> **TASKS AND EXERCISES**
[1] List every dollar amount expressed in trillions that appears in the news article on the child care and universal pre-K negotiations.
[2] Carry on the news article about the child care and universal pre-K negotiations, starting right after its final sentence.

> **EXERCISE PASSAGE**
= = = = = = =

Negotiators near agreement on key Biden priorities expanding child care and universal pre-K

Democrats are within striking distance of securing agreement on two critical components of President Joe Biden's domestic agenda, according to a source familiar with the negotiations, as they work through final language on the universal preschool and child care components of the package.

By Phil Mattingly, CNN

(CNN) -- Democrats are within striking distance of securing agreement on two critical components of President Joe Biden's domestic agenda, according to a source familiar with the negotiations, as they work through final language on the universal preschool and child care components of the package.

For Biden, the looming agreement ensures that a central plank of his initial sweeping economic and climate proposal will make it into the final package, which over weeks of negotiations has been scaled down from $3.5 trillion to between $1.5 trillion and $2 trillion.

The two proposals, which Democrats have said will combine to reach millions of children with free preschool and subsidized child care, make up some of the largest elements of a final package in terms of funding -- though the overall number, expected to be in the hundreds of billions of dollars, hasn't been finalized yet.

While there has been broad top-line Democratic support for both proposals, the move toward closing a final agreement on each is a key signal as Biden and Democratic leaders press for an agreement on the second piece of his sweeping infrastructure and economic plans.

= = = = = = =

> **RECORDS**
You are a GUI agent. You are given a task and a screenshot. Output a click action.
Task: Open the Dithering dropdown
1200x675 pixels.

= = = = = = =

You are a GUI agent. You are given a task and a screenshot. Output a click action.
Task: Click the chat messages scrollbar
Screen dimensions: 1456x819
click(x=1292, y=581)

= = = = = = =

> **RESULTS**
[1]
$3.5 trillion
$1.5 trillion
$2 trillion

[2]
In theory, the pre-K and day care programs are designed to work in concert to significantly boost child care options for working parents -- an issue lawmakers have been grappling with for years that has become particularly acute during the Covid-19 pandemic.

Biden has been explicit in public and private comments that the two elements would stay in the package, even as other key components have been the subject of fierce debate or scaled-back ambitions, or have even been dropped entirely as Democrats work to lock up the votes to secure a path forward.

"We cannot be competitive in the 21st century in this global economy if we fail to invest," Biden said last week as he laid out key elements of his child care proposals at the Capitol Child Development Center in Hartford, Connecticut.

He's spoken in personal terms about his experience with finding care for his two sons after the death of his first wife and daughter in a car accident shortly before he was to be sworn in for his first term in the Senate.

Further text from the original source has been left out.